Well I made it through the weekend without crying on the floor of any bathroom, and finished my addiction memoir to boot. It may or may not have been karma that I read the last 50 pages while nursing a severe hangover on my couch, but a mission accomplished is a mission accomplished.
There’s something I want to say before going into the book itself, which was as heartbreaking and poignant as I expected it to be. Because in order to really, I think, appreciate Beautiful Boy, you have to step back and put the family’s story in context. Not the context of addiction itself, though that too is important, but the context of being young, of being at an age where drugs aren’t hard to come by and more importantly, aren’t unusual to do.

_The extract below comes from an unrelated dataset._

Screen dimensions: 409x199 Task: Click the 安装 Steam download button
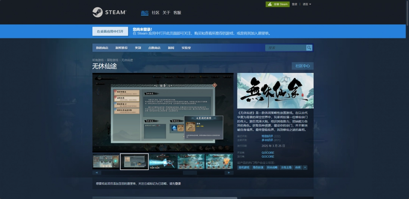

See, in my opinion at least, there is a pervasive sentiment among teenagers and 20-somethings that the majority of drugs are basically okay. This isn’t, as adults like to believe, simply a product of drug use at some point in youth becoming “cool,” nor is preventing drug use simply a matter of eliminating or tampering peer pressure. Many teenagers do drugs for the same reason addicts do—because they want to get high. Marijuana, cocaine, ecstasy, mushrooms, acid—I could tell many of my friends that I had done any of the above without raising eyebrows. And I’m not saying there aren’t exceptions. Heroin, crack and meth (the latter is the focal point of Beautiful Boy) are the triumvirate of what I’d consider untouchables, but that’s three out of many. It stands to reason that cultural acceptance (however age-based) of the many is likely to make the few seem decidedly less unsafe.
It’s problematic, to say the least. I don’t know why, or when, drugs cease to become a real threat (which isn’t to say that people don’t develop addiction later in life). It may be a physical change; it may be a mental one; maybe it simply becomes unfathomable to call up a drug dealer past the age of 35. But what’s important is that between, say, ages 15 and 25, the ten years during which drugs seem most prevalent, they are also the least frowned-upon.Continue reading “Up in smoke”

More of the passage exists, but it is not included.